» EXERCISE AIM
Write out again the entries from the first line to the line that includes "Task: Click the LWH label box at chart top", keeping both of those lines.

» Stored items

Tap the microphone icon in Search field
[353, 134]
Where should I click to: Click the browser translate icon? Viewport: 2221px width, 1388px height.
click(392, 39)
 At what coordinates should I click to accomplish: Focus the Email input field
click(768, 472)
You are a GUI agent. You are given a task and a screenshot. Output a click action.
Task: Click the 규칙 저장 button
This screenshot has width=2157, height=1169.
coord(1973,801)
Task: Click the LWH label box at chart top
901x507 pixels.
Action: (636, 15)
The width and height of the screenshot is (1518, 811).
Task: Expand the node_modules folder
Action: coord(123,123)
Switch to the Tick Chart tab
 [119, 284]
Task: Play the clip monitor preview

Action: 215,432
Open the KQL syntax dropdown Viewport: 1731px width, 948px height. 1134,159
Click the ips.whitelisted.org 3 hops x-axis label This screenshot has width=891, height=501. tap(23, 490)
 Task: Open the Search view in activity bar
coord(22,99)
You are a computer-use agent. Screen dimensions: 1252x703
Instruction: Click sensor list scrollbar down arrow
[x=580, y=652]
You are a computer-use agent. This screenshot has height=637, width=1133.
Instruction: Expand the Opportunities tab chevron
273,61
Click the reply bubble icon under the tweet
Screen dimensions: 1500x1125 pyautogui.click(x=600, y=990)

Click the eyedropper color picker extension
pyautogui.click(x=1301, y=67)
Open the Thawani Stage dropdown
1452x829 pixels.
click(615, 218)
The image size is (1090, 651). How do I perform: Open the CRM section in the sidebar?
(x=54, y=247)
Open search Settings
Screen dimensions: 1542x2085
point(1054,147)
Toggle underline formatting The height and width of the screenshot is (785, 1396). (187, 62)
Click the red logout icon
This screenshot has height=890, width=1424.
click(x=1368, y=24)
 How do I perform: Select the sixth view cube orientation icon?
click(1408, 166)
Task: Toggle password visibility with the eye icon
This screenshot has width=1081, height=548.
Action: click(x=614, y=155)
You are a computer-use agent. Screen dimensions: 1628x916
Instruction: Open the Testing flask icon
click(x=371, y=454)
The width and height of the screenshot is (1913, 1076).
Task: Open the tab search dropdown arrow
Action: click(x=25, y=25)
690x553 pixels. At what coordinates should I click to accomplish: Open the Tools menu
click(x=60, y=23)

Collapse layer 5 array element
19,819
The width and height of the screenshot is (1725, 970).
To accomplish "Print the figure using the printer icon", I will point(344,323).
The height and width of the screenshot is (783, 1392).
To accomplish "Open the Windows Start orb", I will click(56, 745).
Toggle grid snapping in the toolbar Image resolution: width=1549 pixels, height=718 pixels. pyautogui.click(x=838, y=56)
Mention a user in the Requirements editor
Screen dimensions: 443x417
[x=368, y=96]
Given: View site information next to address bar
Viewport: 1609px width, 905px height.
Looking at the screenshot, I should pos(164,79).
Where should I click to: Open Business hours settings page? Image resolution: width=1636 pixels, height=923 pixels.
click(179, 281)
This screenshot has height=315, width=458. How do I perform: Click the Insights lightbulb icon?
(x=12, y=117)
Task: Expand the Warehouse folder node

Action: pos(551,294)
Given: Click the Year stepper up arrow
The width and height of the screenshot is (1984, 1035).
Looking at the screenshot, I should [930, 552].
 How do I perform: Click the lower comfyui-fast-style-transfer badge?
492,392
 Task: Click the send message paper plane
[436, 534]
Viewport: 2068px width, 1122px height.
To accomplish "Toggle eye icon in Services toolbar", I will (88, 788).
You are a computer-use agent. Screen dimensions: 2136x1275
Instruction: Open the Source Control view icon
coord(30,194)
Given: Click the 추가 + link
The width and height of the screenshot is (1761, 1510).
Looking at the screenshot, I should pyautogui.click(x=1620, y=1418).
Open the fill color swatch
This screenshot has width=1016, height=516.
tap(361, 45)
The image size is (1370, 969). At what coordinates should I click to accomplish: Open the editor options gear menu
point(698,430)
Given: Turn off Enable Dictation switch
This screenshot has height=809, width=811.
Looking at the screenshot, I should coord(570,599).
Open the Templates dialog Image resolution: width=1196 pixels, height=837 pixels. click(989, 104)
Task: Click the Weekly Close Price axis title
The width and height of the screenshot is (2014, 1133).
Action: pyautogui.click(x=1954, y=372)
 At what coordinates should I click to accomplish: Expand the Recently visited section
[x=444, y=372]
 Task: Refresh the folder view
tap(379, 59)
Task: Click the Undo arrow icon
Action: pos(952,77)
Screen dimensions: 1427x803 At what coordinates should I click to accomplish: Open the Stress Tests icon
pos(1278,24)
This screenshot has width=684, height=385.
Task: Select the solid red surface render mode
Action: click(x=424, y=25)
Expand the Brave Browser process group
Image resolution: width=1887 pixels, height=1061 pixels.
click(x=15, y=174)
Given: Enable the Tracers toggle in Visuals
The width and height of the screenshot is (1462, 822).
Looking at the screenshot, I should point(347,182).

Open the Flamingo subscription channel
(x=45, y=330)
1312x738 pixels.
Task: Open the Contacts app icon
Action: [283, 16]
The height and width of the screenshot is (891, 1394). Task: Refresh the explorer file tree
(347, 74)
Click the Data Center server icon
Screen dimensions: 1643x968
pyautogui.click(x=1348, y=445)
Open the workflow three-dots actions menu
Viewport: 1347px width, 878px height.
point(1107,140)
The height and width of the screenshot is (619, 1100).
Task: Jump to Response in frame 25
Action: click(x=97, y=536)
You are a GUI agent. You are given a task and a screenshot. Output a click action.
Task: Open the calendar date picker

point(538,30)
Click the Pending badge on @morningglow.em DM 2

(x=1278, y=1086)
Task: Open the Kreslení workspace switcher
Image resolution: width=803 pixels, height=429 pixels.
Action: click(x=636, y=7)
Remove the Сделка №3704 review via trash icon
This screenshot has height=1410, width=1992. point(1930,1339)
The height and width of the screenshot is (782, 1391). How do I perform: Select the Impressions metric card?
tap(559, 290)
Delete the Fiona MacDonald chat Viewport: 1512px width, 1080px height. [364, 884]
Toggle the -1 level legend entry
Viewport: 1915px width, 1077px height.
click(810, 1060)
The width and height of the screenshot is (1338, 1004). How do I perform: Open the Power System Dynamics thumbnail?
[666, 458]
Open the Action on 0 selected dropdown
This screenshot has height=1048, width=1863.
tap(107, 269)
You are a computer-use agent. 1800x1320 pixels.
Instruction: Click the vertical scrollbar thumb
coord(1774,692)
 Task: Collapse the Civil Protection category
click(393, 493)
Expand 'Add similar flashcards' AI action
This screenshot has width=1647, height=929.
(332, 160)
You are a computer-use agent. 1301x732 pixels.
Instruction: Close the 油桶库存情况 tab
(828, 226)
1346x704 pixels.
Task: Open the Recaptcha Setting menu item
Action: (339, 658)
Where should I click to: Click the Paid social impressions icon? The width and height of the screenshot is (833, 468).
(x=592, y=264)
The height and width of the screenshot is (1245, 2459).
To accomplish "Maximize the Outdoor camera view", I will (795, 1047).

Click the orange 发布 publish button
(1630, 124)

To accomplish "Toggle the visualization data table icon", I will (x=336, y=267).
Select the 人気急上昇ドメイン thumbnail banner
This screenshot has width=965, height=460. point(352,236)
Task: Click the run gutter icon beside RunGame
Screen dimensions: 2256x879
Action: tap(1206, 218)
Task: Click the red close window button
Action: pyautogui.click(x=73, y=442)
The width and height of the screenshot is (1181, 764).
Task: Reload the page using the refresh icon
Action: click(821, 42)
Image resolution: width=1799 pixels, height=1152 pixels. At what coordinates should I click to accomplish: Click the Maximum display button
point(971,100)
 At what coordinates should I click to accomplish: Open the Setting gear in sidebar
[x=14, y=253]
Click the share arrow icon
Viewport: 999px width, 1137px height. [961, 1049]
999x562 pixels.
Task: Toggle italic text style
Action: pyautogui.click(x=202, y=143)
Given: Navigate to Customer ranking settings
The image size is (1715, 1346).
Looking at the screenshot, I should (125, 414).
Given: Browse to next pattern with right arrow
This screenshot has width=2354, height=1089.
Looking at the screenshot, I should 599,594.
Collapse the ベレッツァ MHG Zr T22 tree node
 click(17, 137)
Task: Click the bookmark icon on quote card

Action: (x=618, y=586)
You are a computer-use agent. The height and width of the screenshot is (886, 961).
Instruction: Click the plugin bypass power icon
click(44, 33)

» RESPONSE TO THIS TASK
Tap the microphone icon in Search field
[353, 134]
Where should I click to: Click the browser translate icon? Viewport: 2221px width, 1388px height.
click(392, 39)
 At what coordinates should I click to accomplish: Focus the Email input field
click(768, 472)
You are a GUI agent. You are given a task and a screenshot. Output a click action.
Task: Click the 규칙 저장 button
This screenshot has width=2157, height=1169.
coord(1973,801)
Task: Click the LWH label box at chart top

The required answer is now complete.